So some of the records are amended but not all.

Could anyone possibly help me to get this to work for the whole file and not just part of it?

Thanks in advance! :smiley:

try:

awk '
/< *\/ *PRODUCT *>/ {ORS="\n";}
/< *PRODUCT / {ORS="";}
{ sub("^ *",""); sub(" *$",""); print $0; }
' input

Thanks for the response, but I get the folowing errors

awk: syntax error near line 1
awk: illegal statement near line 1
awk: syntax error near line 1
awk: illegal statement near line 1

All I was running was

awk '/< *\/ *PRODUCT *>/ {ORS="\n";}/< *PRODUCT / {ORS="";}{ sub("^ *",""); sub(" *$",""); print $0; }' filename

If your OS is Solaris or SunOS use nawk instead of awk

try putting awk script in file a.awk:

/< *\/ *PRODUCT *>/ {ORS="\n";}
/< *PRODUCT / {ORS="";}
{ sub("^ *",""); sub(" *$",""); print $0; }

the in command line run:

awk -f a.awk filename

or use nawk as suggested above

I appreciate the help, but putting the awk script in a file provides the same error and using nawk doesn't bring back the data I want.

It looks to have stripped most of the data out.

Essentially, I want to remove the leading spaces on each line and then replace

>
<SUPPLIER

with

><SUPPLIER
>
<STOCK

with

><STOCK
/>
</SUPPLIER>

with

/></SUPPLIER>
>
</PRODUCT>

with

></PRODUCT>

As I said, using the following code works, but has problems with larger files.

printf '%s\n' '1,$s/^  *//' '1,$s/  *$//' 'g/^<PRODUCT / .,/^<\/PRODUCT>/j' w | ed -s filename

Is there anything you could suggest?

I can go through each line and manipulate the data but it takes a long time, whereas the printf code works within a minute.

****EDIT****
Oh, I forgot to mention, the OS is Solaris

.....

__Written exercise 1__
In the awk thread, which command should be used instead of awk on Solaris or SunOS?
The awk thread and the rows that follow are unrelated material.

(Stored data)
.....

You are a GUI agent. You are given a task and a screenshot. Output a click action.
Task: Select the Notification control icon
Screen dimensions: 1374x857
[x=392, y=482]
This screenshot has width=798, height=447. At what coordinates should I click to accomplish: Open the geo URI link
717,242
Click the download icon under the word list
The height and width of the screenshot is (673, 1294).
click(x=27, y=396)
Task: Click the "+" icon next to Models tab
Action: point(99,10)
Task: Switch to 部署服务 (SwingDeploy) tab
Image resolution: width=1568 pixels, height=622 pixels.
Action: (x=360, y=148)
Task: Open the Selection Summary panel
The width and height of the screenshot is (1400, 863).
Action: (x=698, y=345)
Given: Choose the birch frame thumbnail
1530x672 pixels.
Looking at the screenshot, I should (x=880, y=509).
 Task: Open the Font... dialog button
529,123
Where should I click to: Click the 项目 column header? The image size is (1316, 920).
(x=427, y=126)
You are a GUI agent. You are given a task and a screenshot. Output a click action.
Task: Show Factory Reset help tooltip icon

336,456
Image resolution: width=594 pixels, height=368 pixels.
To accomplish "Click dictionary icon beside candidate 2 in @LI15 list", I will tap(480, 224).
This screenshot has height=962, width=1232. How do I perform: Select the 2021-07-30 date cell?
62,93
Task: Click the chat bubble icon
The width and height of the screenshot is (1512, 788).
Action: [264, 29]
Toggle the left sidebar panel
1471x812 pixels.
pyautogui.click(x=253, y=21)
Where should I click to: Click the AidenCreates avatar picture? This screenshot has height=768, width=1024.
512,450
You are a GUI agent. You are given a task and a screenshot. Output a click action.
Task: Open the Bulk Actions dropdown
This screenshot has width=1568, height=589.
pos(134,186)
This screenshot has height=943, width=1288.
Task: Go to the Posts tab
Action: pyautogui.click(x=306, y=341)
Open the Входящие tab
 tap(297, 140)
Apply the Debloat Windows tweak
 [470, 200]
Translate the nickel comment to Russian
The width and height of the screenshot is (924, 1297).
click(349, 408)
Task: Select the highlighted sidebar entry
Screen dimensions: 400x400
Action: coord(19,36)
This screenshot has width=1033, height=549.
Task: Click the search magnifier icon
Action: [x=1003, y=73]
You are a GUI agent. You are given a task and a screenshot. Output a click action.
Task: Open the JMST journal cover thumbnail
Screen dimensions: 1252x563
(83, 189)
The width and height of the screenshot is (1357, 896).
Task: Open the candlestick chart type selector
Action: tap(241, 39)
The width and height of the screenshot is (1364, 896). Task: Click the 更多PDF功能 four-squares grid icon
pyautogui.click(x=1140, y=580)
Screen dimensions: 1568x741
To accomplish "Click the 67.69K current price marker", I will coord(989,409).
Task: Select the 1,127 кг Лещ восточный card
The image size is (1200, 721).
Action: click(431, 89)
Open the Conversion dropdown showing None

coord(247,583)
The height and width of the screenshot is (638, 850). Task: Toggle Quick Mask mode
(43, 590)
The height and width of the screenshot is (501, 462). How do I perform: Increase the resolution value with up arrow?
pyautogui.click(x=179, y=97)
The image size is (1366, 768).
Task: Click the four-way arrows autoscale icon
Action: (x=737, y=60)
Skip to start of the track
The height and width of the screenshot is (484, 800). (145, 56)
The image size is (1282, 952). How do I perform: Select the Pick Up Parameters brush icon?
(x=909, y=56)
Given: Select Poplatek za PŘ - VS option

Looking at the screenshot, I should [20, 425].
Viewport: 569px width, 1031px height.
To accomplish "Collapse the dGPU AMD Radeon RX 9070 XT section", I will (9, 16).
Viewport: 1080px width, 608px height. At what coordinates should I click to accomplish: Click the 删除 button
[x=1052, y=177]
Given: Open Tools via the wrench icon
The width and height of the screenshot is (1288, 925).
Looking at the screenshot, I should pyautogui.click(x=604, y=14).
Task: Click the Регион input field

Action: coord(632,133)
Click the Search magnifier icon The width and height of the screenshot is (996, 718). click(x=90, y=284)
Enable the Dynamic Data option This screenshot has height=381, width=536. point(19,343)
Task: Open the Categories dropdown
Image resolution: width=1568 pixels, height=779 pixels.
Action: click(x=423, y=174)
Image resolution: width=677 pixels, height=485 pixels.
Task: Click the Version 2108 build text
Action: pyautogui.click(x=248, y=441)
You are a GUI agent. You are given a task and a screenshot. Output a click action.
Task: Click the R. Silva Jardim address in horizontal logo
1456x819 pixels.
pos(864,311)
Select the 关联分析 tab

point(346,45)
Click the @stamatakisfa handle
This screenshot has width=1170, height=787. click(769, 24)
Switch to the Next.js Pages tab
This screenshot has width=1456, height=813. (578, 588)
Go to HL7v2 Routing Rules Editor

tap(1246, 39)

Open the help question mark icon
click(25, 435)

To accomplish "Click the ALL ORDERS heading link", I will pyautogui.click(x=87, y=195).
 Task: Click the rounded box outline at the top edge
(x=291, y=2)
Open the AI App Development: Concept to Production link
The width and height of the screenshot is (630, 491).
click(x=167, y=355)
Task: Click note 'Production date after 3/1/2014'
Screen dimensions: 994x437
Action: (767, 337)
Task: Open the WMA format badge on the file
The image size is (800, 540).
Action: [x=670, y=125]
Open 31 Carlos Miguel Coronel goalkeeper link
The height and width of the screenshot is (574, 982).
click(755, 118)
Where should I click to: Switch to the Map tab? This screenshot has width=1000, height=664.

.....

__Written exercise 2__
Quote word for word the lines in the rows starting at the line that contains "The width and height of the screenshot is (1364, 896)." and ending at the line that contains "coord(247,583)", with both of those lines included.

__Worked solution 1__
nawk

__Worked solution 2__
The width and height of the screenshot is (1364, 896). Task: Click the 更多PDF功能 four-squares grid icon
pyautogui.click(x=1140, y=580)
Screen dimensions: 1568x741
To accomplish "Click the 67.69K current price marker", I will coord(989,409).
Task: Select the 1,127 кг Лещ восточный card
The image size is (1200, 721).
Action: click(431, 89)
Open the Conversion dropdown showing None

coord(247,583)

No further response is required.